Bayesian inference with probabilistic programming.

https://turinglang.org

MIT License

2.05k stars 219 forks source link

Integrating Turing and MarginalLogDensities #2398

Open ElOceanografo opened 5 days ago

ElOceanografo commented 5 days ago

Moving a discussion with @yebai from Slack to here. @PavanChaggar asked if there was a way to do Laplace approximation in Turing, and I gave this little example of how it could be accomplished with MarginalLogDensities.jl:

using MarginalLogDensities
using ReverseDiff, FiniteDiff
using Turing

# simple density function
f(x, p) = -sum(abs2, diff(x))
# define a MarginalLogDensity that integrates out parameters 5 thru 100
mld = MarginalLogDensity(f, rand(100), 5:100, (), LaplaceApprox(adtype=AutoReverseDiff()))

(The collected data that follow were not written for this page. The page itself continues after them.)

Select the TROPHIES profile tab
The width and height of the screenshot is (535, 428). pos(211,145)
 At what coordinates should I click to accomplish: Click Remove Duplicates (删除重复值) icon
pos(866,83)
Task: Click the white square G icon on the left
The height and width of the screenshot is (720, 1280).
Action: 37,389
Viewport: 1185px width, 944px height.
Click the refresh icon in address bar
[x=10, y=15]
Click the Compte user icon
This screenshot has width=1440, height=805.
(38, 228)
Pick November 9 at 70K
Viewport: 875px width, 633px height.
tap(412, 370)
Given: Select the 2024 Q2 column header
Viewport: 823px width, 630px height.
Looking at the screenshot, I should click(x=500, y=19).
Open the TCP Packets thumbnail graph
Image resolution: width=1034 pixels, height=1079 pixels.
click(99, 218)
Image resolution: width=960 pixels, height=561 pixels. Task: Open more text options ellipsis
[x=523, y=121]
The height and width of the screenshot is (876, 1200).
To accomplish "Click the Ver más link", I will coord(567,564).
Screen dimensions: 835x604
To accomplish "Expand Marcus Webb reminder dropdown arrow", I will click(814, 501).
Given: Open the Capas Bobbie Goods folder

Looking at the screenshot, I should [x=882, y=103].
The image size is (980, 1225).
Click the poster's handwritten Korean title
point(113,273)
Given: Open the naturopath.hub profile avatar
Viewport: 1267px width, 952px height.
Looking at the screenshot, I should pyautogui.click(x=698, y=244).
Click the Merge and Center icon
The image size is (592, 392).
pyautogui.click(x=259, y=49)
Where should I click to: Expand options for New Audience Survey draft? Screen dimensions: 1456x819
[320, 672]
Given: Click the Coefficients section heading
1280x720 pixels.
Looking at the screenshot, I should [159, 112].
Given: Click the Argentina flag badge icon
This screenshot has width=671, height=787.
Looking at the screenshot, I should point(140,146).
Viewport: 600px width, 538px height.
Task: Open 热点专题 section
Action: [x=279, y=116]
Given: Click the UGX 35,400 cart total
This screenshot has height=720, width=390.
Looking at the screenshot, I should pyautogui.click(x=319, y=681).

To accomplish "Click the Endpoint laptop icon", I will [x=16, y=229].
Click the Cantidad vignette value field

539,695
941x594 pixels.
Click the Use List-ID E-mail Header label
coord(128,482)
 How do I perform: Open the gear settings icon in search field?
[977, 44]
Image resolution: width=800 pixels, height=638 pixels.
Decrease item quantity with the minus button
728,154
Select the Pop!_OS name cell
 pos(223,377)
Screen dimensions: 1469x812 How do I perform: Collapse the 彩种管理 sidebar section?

@model function MLDTest(mld)
    θ ~ MvNormal(zeros(njoint(mld)), 1.0)
    Turing.Turing.@addlogprob! mld(θ)
end

mod = MLDTest(mld)
chn = sample(mod, NUTS(adtype = AutoFiniteDiff()), 100)

This issue is to discuss how this capability might be integrated better into Turing, probably via a package extension. (See also https://github.com/TuringLang/Turing.jl/issues/1382, which I opened before I made MLD). From a user perspective, an interface like this makes sense to me:

@model function Example(y)
    a ~ SomeDist()
    b ~ AnotherDist()
    mu = somefunction(a, b)
    x ~ MvNormal(mu, 1.0)
    y ~ MvNormal(x, 1.0)
end

fullmodel = Example(ydata)
marginalmodel = marginalize(fullmodel, (:x,))
sample(marginalmodel, NUTS(), 1000)
maximum_a_posteriori(marginalmodel, LBFGS())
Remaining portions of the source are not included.